Attention, rather than pressure, is what the UNHRC has been giving to Sri Lanka for the past three years. The departure of the US from the UNHRC is unlikely to reduce the attention that this international institution gives to the country. As for pressure, there was very little coercive or hostile pressure even when the United States was an active member in the post-2015 period. The US embassy in Sri Lanka has assured that it will continue to assist Sri Lanka to fulfil its international commitments to advance the cause of reconciliation and lasting peace for all Sri Lankans. It is more likely that the European countries, particularly the EU, may be more strict in terms of asking for the fulfilment of commitment than the United States, which has a more political approach to international issues, including human rights.
It is necessary that the government should fulfill the commitments it made in that resolution. These commitments are ones that need to be kept whether or not the government has international commitments because these should be national commitments. These are for the release of civilian land held by the military, release of prisoners held without charge for years, demilitarization, removal of the Prevention of Terrorism Act and establishing a truth seeking and accountability mechanism to investigate and prosecute violations and abuses of human rights and violations of international humanitarian law.
The release of yet another hundred acres of land by the military in the North to the civilian population is a message that the process of land returns is continuing. This is complemented by the government decision to build a further 50,000 houses in the North for those who were affected by the war. In addition, the government has been providing livelihood assistance to war victims, rehabilitating ex-LTTE cadres, and has recently passed a law that criminalises enforced disappearances, set up an Office of Missing Persons, and is in the process of establishing an Office of Reparations.
It is necessary for the government to seek to implement the remaining commitments made in the UNHRC resolution, which include reducing the military presence in the former war zones of the north and east, and engaging in constitutional reform that would devolve more power to those areas. These are necessary to bring about a lasting solution to the ethnic conflict that has plagued the country since its independence and prevented it from developing as a united and strong nation. The government also needs to be more focused, and of one mind, in communicating the truths about the need for reform and for change to the larger population so that they understand them to be part of the process of national integration and unification of hearts and minds in the aftermath of decades of war and conflict.

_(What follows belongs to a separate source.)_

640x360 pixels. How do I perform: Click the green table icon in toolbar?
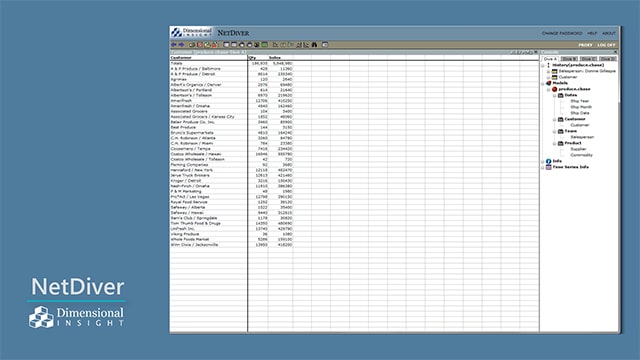(x=264, y=44)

The US departure from the UNHRC may weaken that global institution, but it must not weaken Sri Lanka’s commitment to ensure the protection of human rights and achieve reconciliation within our own country. This is for the good of all Sri Lankan people and not simply giving in to the international community. The US action should not be seen as leading to a lessening of international attention on Sri Lanka. Nor should it be seen as an opportunity for either this government or future governments to evade engaging in the reforms that would bring a political solution to the ethnic conflict and make national reconciliation a reality.